Aim of the task: How many lines in the rows below contain the word "icon"? Reply with the number alone.

★ ★ ★ ★ ★ ★ ★

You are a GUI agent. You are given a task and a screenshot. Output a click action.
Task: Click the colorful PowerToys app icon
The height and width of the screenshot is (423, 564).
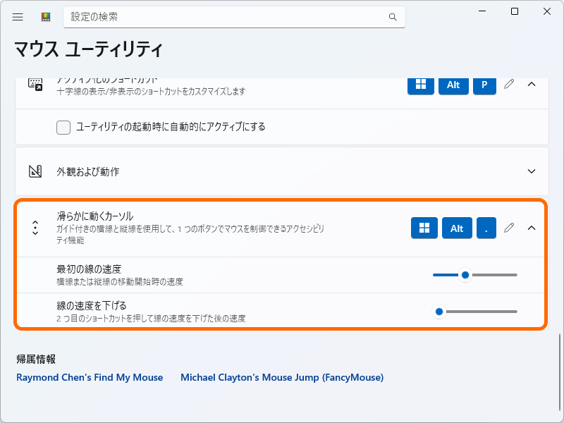44,17
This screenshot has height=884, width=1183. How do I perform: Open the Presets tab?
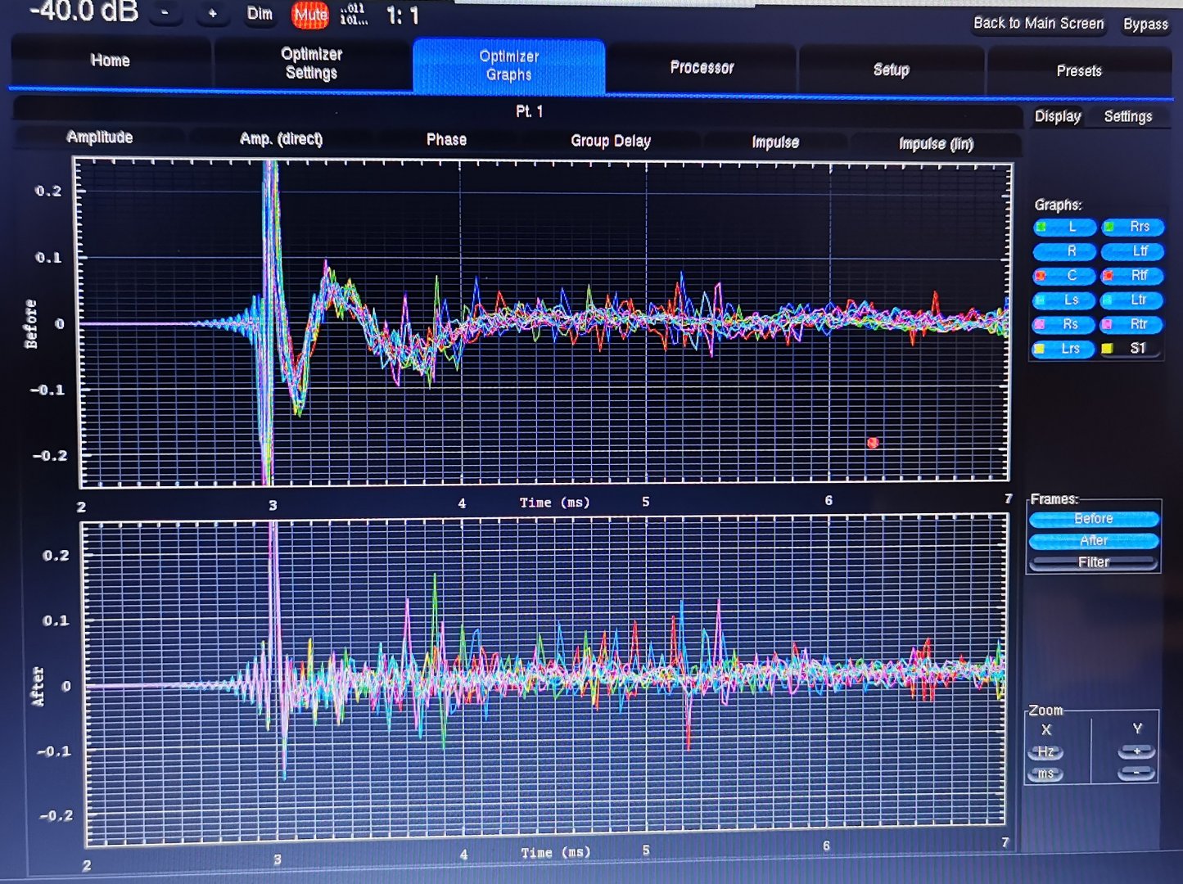tap(1078, 71)
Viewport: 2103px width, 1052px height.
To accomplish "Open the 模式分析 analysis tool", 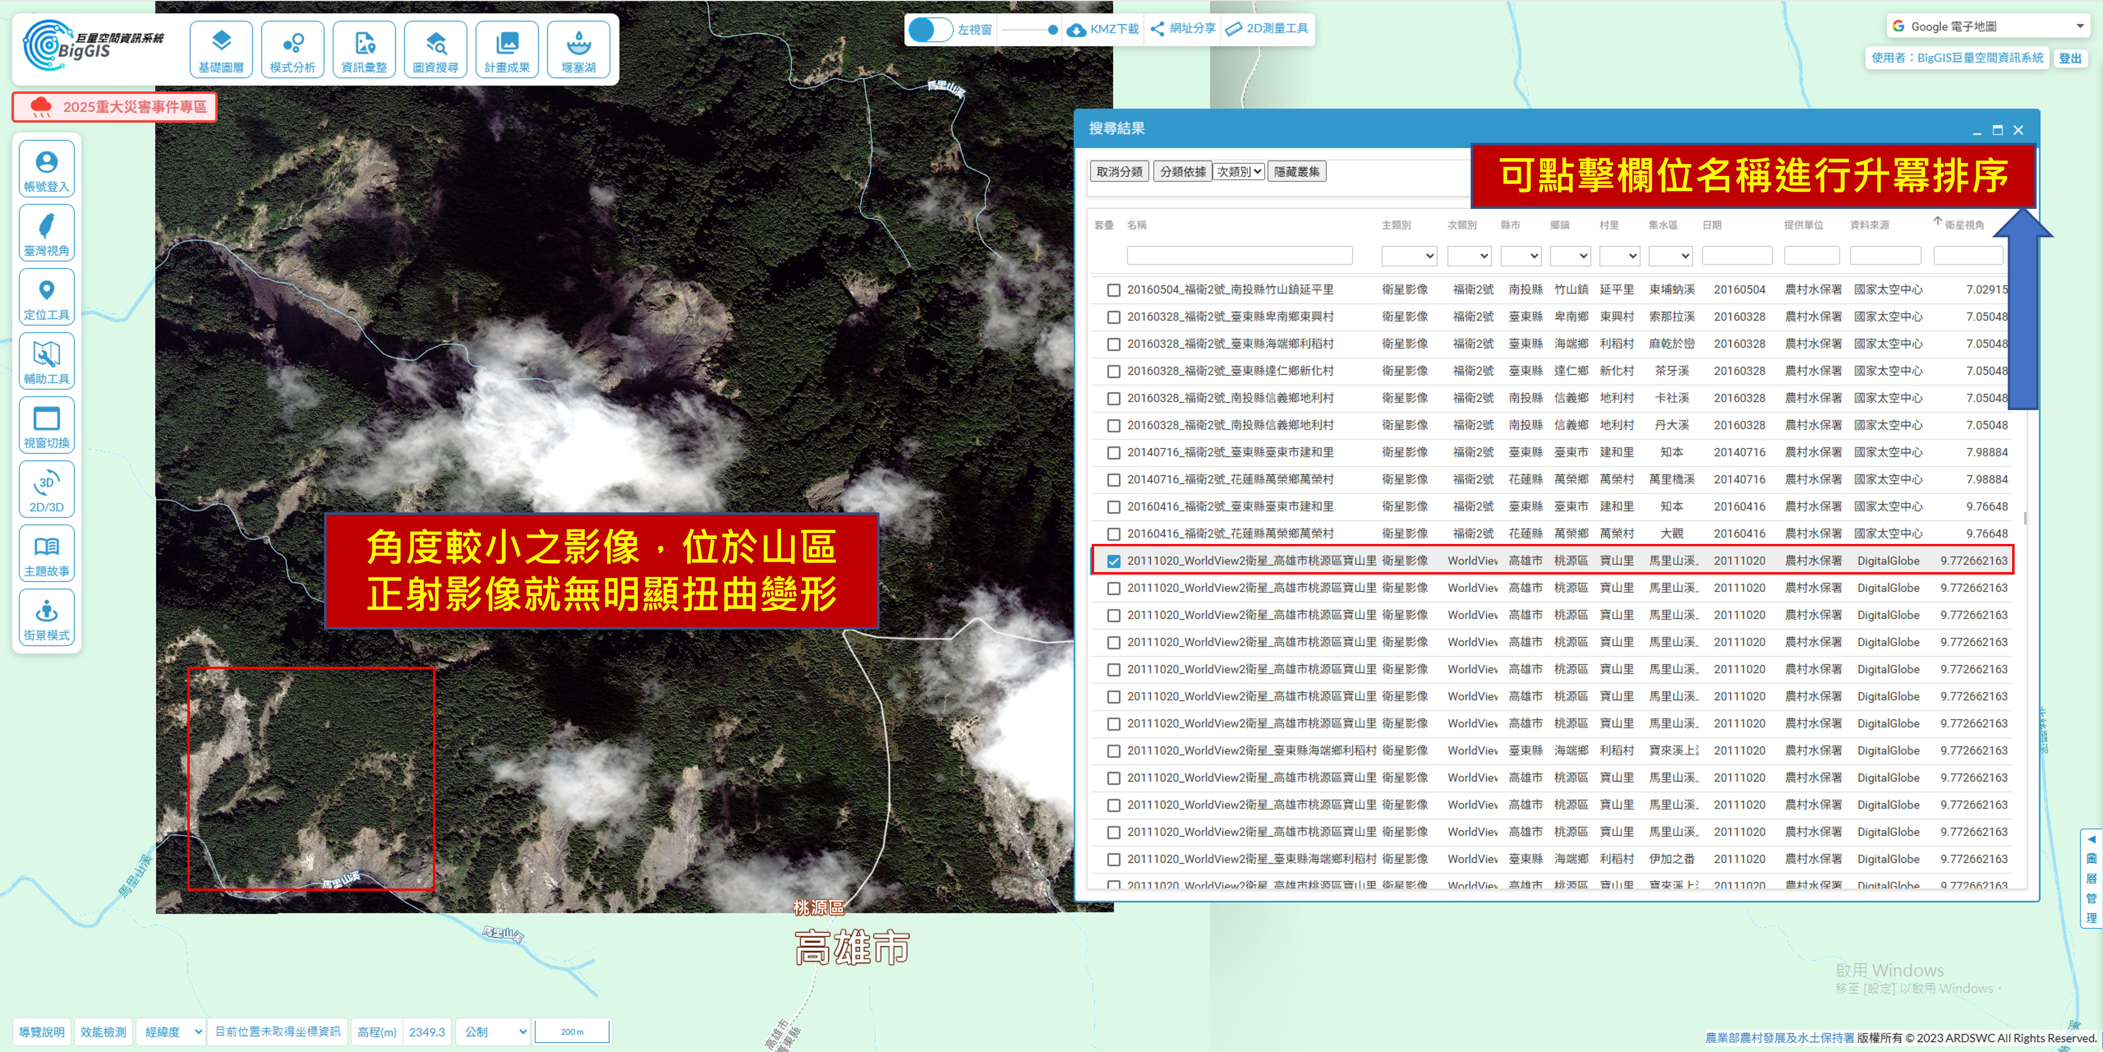I will click(292, 50).
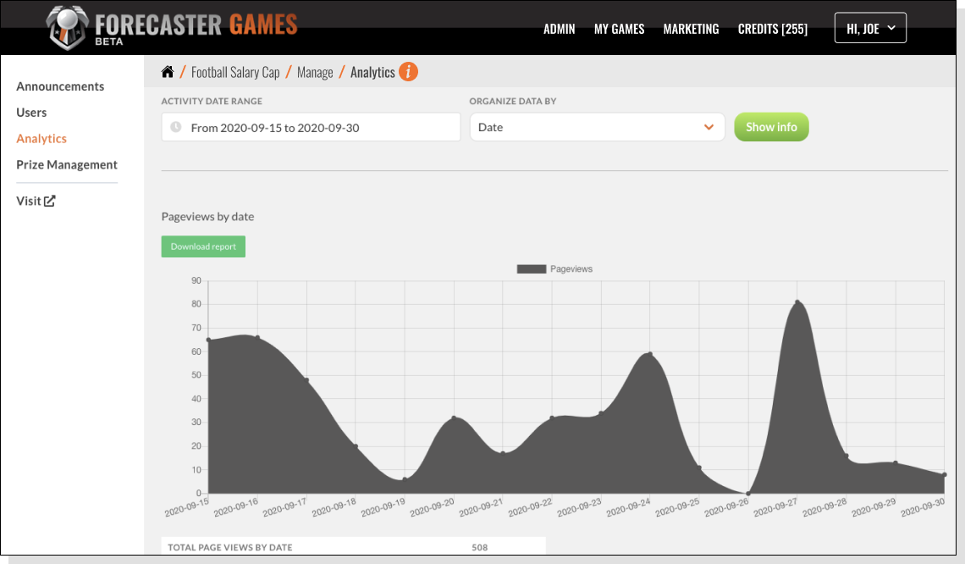Open the Admin menu item
Viewport: 965px width, 564px height.
[x=559, y=29]
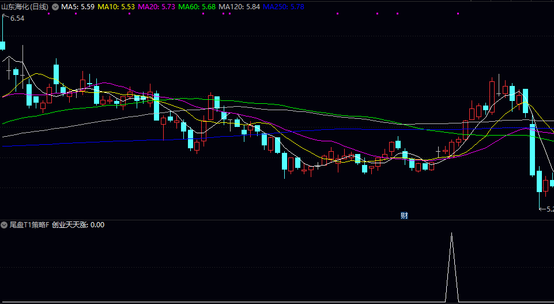Click the last magenta signal dot at top right
Screen dimensions: 554x304
click(x=398, y=14)
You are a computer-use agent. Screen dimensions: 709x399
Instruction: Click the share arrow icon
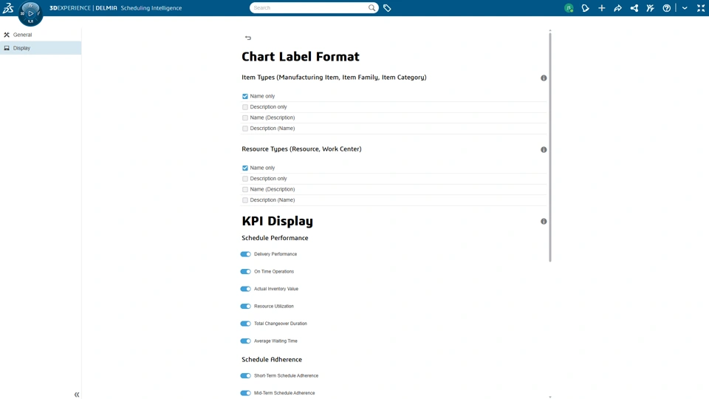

★ ★ ★ ★ ★ ★ ★

Complete answer: 2